説明

印刷装置

【課題】本体制御部からヘッド制御部へ送信される信号の量を少なくすることにより、信号の送信の際に、必要となる信号線を少なくすることのできる印刷装置を提供する。
【解決手段】印刷装置は、本体制御部21とヘッド制御部23を備えている。本体制御部21とヘッド制御部23は、信号線101〜115及び、信号線201〜215を有するフレキシブルケーブル100で接続されている。ヘッド制御部23は、本体制御部21から受信したインクの吐出の有無を示す画像データとインクの吐出量を制御する波形信号に基づいて、前処理ヘッド駆動部33と後処理ヘッド駆動部34を制御する。本体制御部21は全てのヘッド駆動部に対応する画像データと、一部のヘッド駆動部に対応する波形信号をヘッド制御部23に送信する。

【発明の詳細な説明】
【技術分野】
【0001】
本発明は、記録媒体にインクを吐出するインクジェットヘッドを搭載するキャリッジを備えた印刷装置に関する。

**提示データ:**
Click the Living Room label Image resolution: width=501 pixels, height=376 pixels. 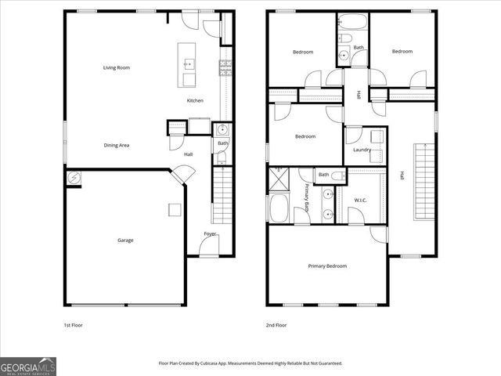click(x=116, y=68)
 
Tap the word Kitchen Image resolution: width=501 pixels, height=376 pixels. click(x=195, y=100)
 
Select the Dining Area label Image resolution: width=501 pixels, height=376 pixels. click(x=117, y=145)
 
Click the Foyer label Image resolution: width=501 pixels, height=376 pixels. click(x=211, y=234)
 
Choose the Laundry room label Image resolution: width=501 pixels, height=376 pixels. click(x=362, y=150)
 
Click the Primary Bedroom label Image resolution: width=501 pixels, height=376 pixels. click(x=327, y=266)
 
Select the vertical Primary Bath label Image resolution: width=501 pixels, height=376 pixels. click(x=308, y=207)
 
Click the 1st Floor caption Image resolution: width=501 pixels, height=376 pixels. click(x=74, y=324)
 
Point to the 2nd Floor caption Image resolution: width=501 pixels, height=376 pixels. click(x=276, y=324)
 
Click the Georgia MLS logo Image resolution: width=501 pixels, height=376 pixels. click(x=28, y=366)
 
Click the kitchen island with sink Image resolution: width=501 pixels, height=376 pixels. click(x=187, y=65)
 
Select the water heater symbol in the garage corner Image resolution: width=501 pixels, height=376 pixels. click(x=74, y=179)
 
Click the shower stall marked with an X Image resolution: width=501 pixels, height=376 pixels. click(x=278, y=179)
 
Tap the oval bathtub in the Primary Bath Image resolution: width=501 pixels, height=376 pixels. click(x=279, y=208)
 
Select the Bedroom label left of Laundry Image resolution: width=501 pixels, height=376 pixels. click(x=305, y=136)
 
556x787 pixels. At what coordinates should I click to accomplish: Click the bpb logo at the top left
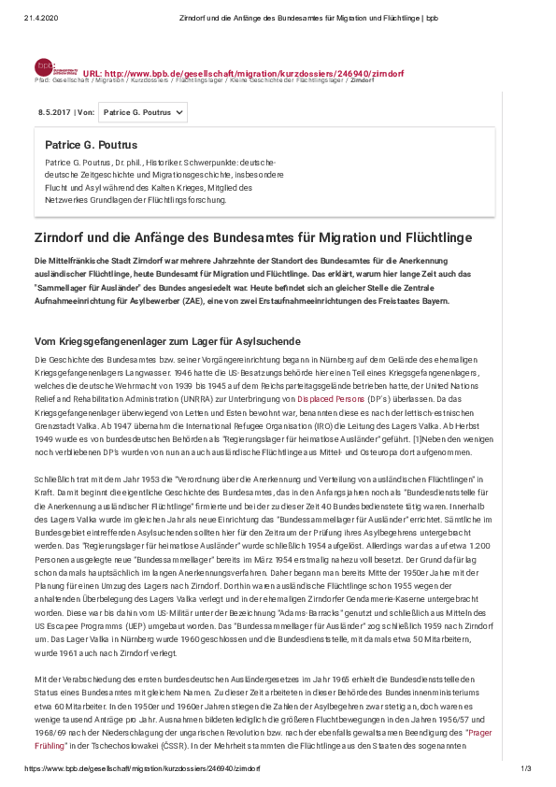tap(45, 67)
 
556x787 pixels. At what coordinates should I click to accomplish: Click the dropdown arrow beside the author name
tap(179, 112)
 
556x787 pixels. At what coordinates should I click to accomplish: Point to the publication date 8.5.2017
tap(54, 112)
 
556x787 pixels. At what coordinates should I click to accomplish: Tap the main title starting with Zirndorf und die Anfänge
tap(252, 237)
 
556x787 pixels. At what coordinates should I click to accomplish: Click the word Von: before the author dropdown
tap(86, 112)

==

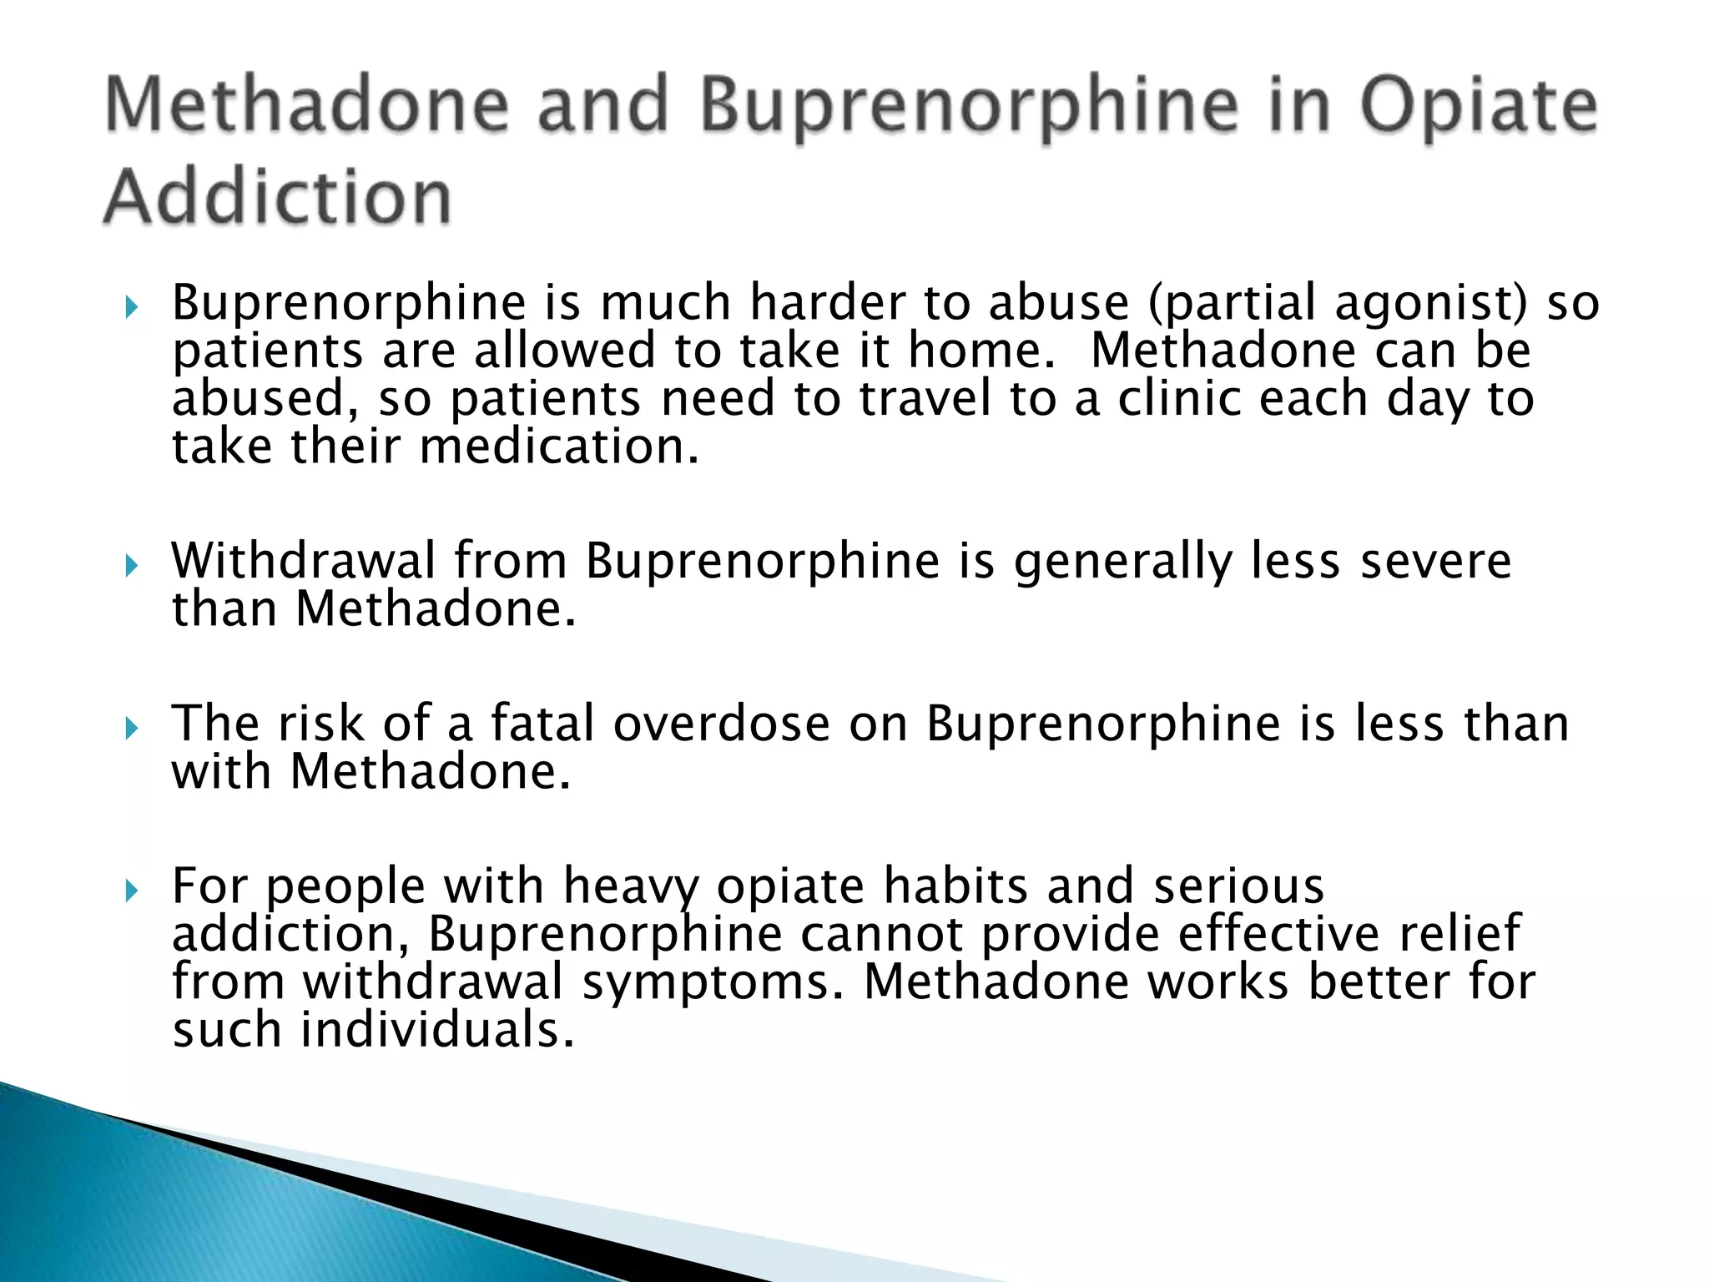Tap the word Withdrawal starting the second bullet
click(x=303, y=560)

...

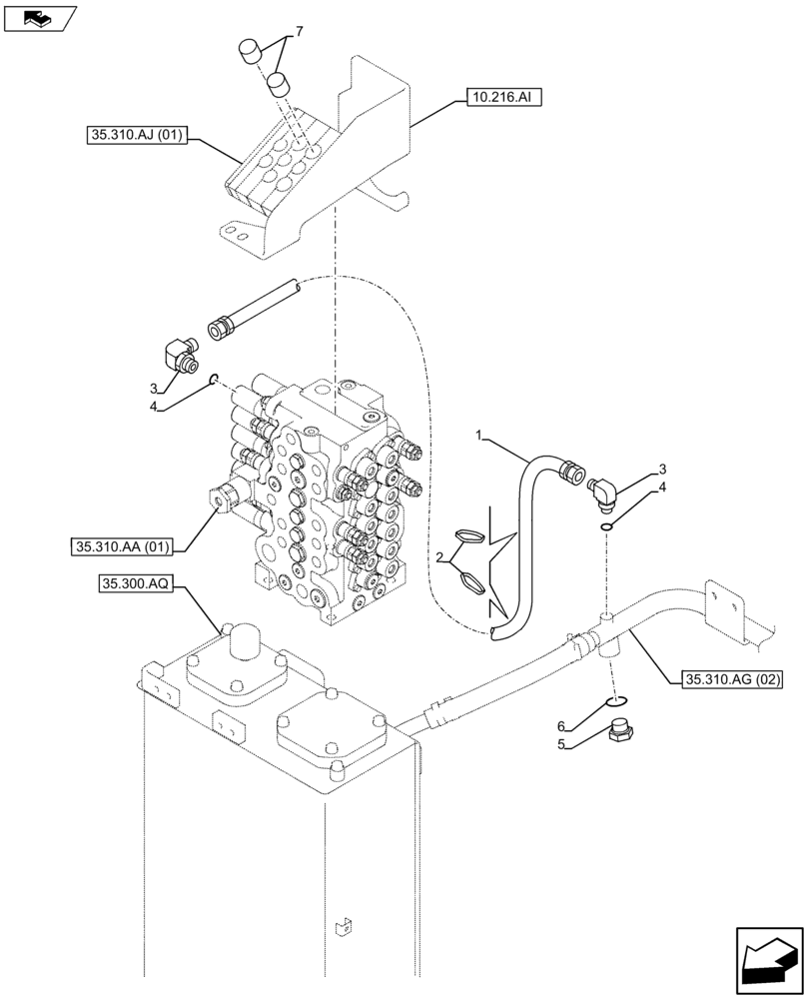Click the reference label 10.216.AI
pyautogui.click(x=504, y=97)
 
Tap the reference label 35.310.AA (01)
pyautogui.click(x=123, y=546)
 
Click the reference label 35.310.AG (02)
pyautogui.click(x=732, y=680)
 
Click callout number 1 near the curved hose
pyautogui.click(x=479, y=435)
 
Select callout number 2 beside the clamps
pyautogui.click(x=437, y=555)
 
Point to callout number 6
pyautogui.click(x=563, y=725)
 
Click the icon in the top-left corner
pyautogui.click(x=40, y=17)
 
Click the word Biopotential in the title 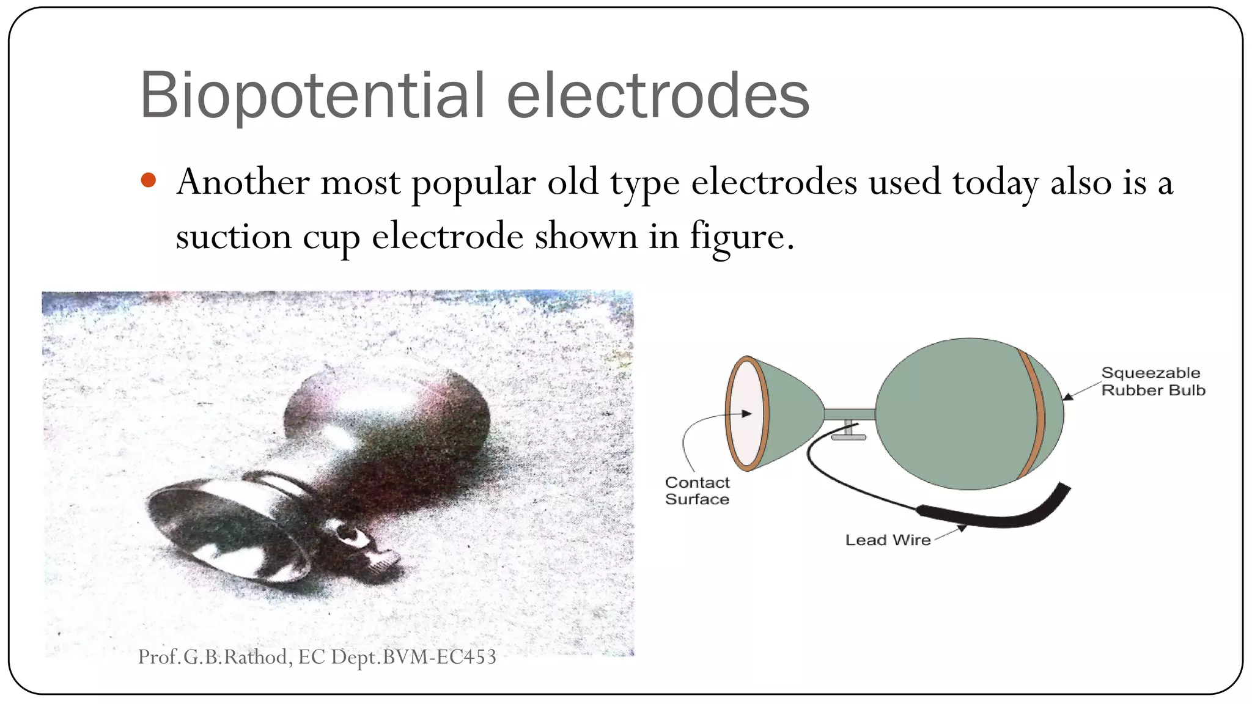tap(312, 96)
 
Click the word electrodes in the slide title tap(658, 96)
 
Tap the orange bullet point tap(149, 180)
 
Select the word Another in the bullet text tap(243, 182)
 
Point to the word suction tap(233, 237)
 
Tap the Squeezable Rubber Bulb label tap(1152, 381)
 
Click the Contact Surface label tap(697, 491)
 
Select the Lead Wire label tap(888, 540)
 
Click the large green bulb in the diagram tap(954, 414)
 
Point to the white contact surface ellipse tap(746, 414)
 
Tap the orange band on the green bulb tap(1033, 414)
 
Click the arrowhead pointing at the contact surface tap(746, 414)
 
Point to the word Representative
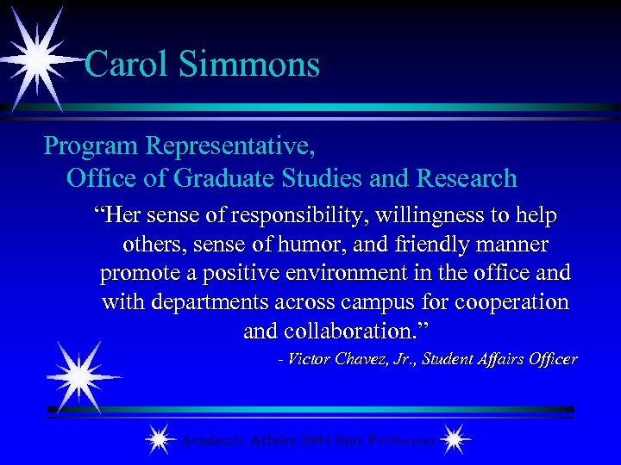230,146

**作業一覧:**
1 > 印刷装置に関する本文抜粋では、本体制御部とヘッド制御部は何で接続されていますか。
2 > 印刷装置に関する本文抜粋の最後の文に続けて、文章を書き足してください。

**出力一覧:**
1 > 信号線101〜115及び信号線201〜215を有するフレキシブルケーブル100で接続されています。

2 >
【背景技術】
【0002】
従来、紙、Tシャツなどの記録媒体に対して、キャリッジに搭載されたインクジェットヘッドからインクを吐出して印刷を行う印刷装置が知られている。この印刷装置は、例えば、白(W1、W2、W3、W4)、シアン(C)、マゼンタ(M)、イエロー(Y)、及びブラック(K)等の複数のインクの各々の吐出を制御して印刷を行う。特許文献1には、記録媒体である布帛に印刷を行う印刷装置が開示されている。
【0003】
このような印刷装置において、装置本体に備えられている本体制御部と、移動可能なキャリッジに備えられているヘッド制御部とが、フレキシブルケーブルなどの配線部材で電気的に接続されている。この配線部材を通して、各色に対応する画像データと、これらの色に対応したインクの吐出量を制御するための信号である波形信号とが、本体制御部からヘッド制御部へ送信される。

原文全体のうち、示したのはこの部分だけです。